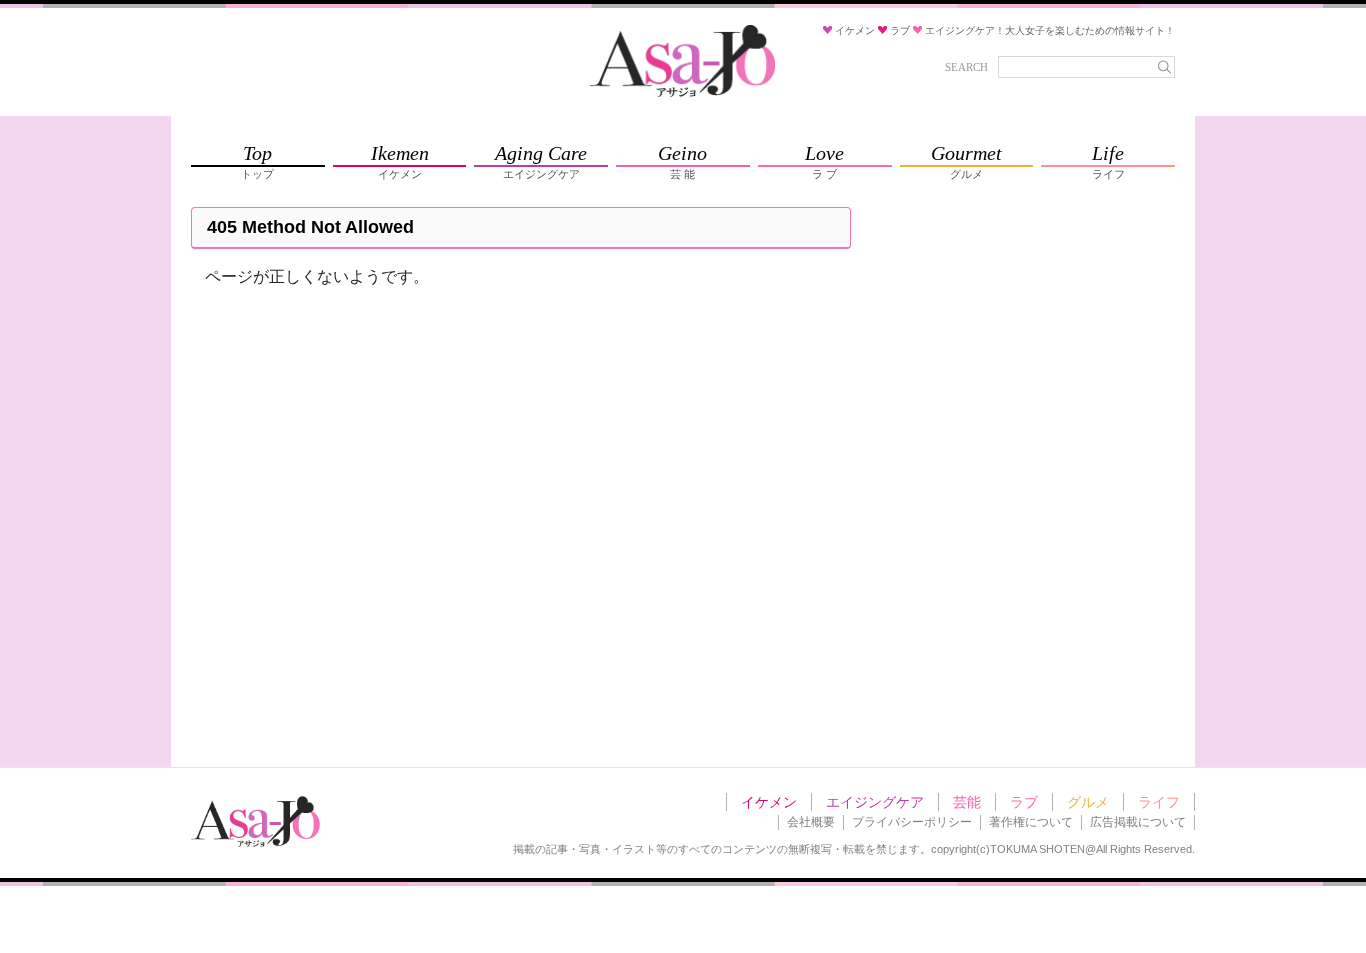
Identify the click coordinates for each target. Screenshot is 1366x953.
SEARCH (966, 67)
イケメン (769, 802)
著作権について (1031, 822)
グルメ (1088, 802)
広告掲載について (1138, 822)
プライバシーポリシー (912, 822)
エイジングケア (875, 802)
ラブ (1024, 802)
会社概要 (811, 822)
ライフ (1159, 802)
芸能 (967, 802)
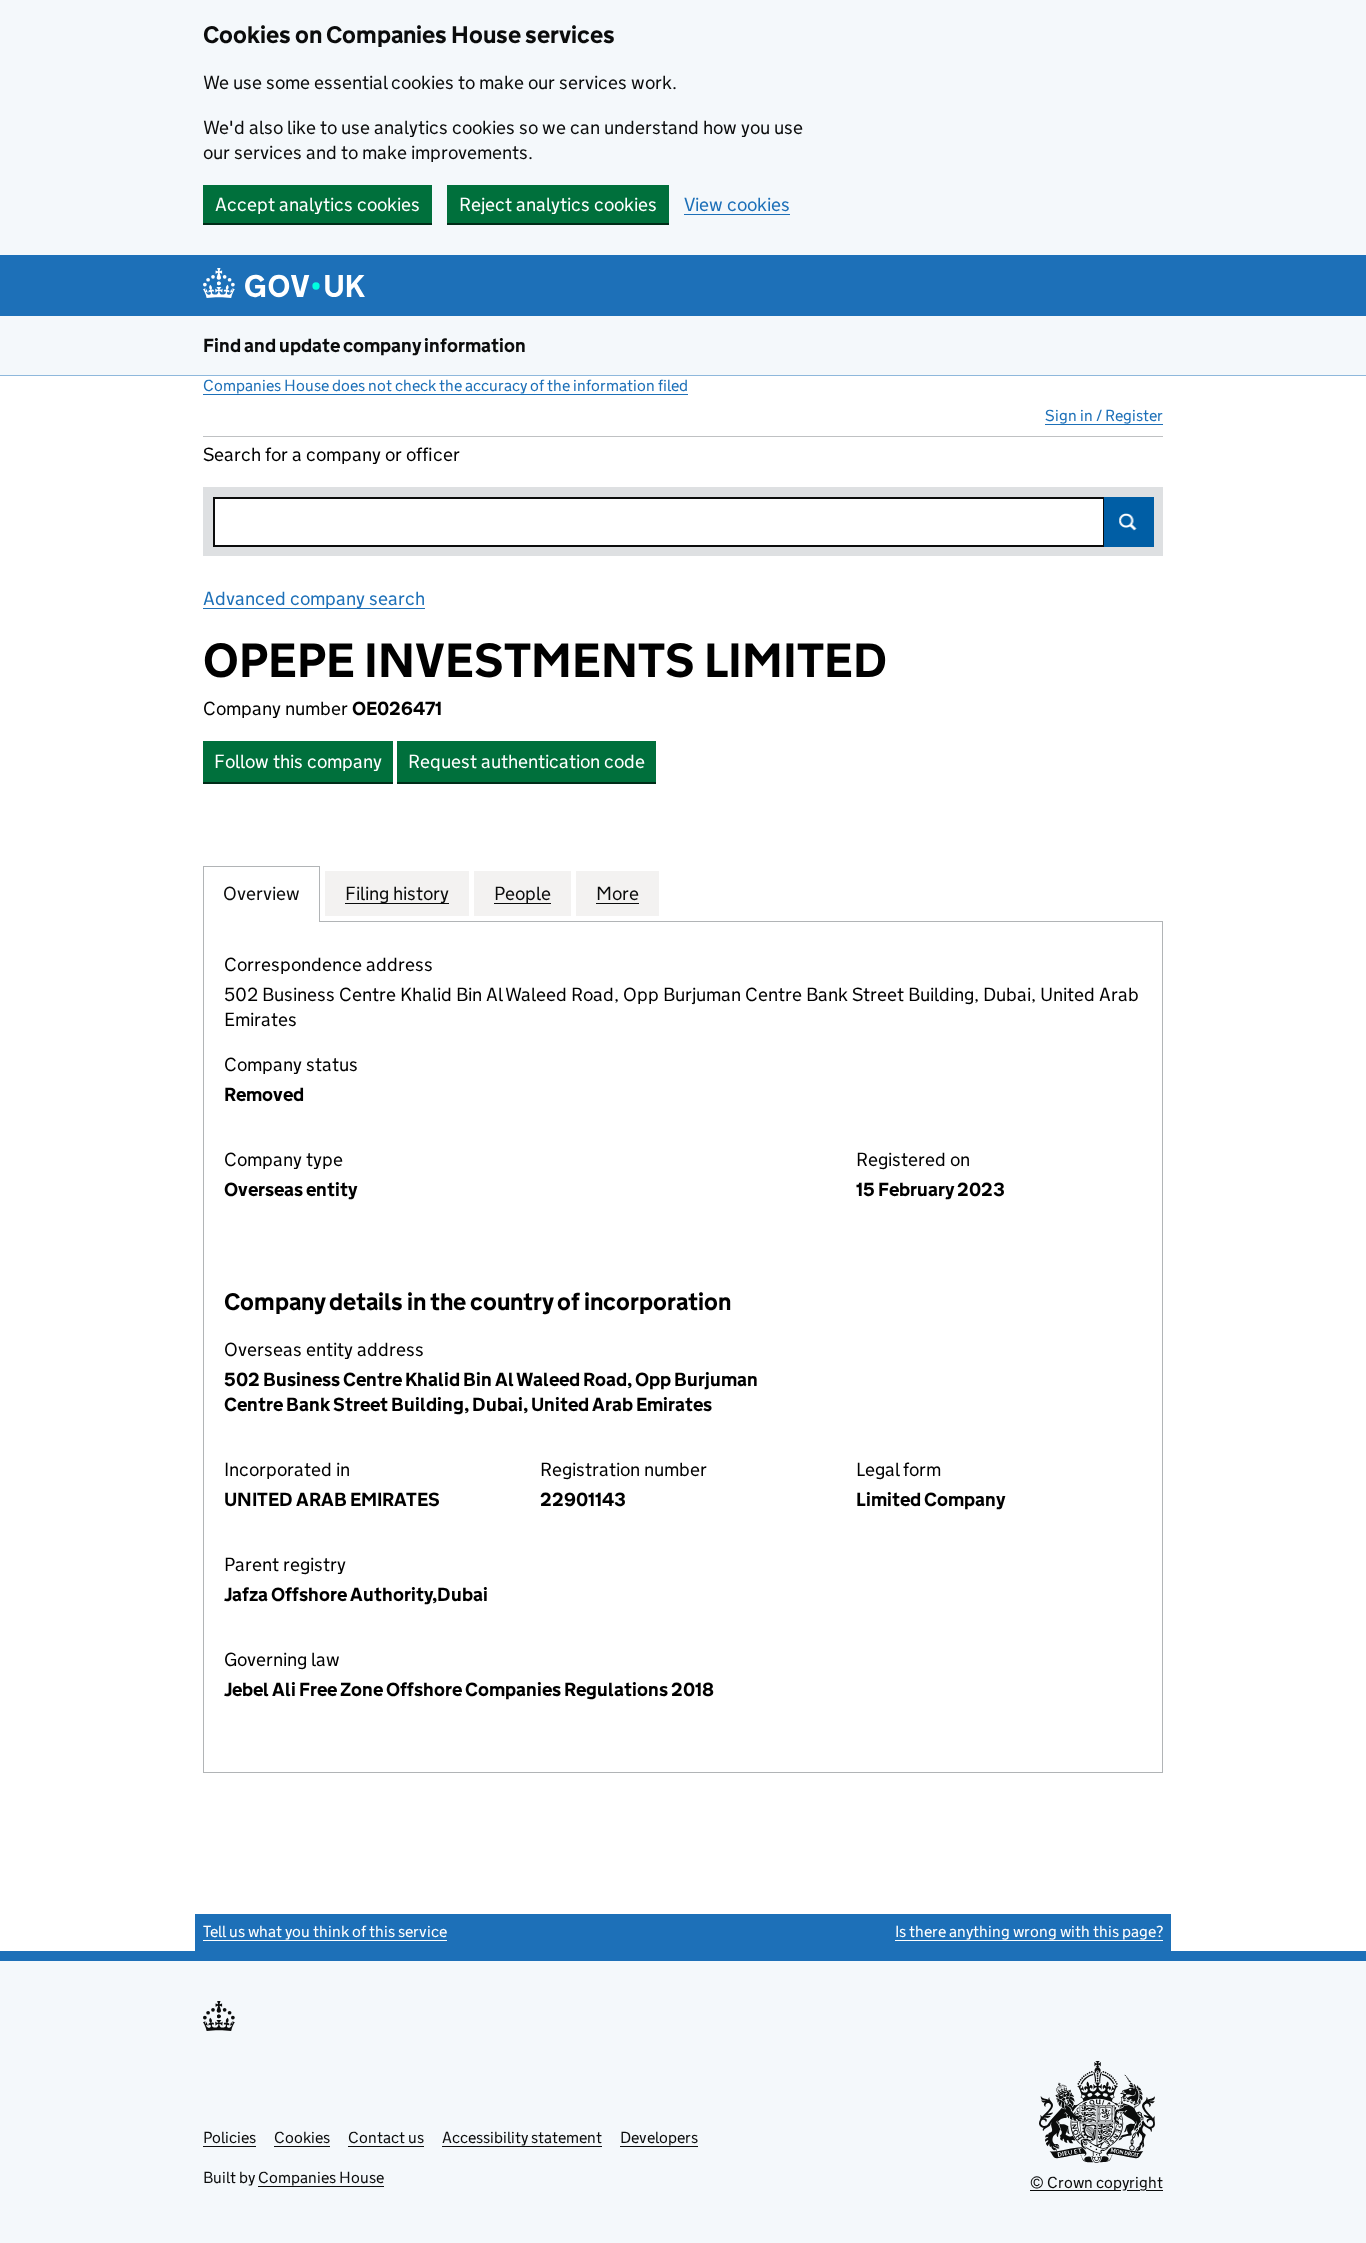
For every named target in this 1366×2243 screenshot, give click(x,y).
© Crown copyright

### DESCRIPTION OF THE TASK
Write down all the entries exactly, but not the pictures they hold.

### OUTPUT OF THE EXERCISE
Identify the click coordinates for each target. Screenshot is 1366x953.
SEARCH (966, 67)
イケメン (769, 802)
著作権について (1031, 822)
グルメ (1088, 802)
広告掲載について (1138, 822)
プライバシーポリシー (912, 822)
エイジングケア (875, 802)
ラブ (1024, 802)
会社概要 (811, 822)
ライフ (1159, 802)
芸能 (967, 802)
For every named target in this 1366×2243 screenshot, give click(x,y).
© Crown copyright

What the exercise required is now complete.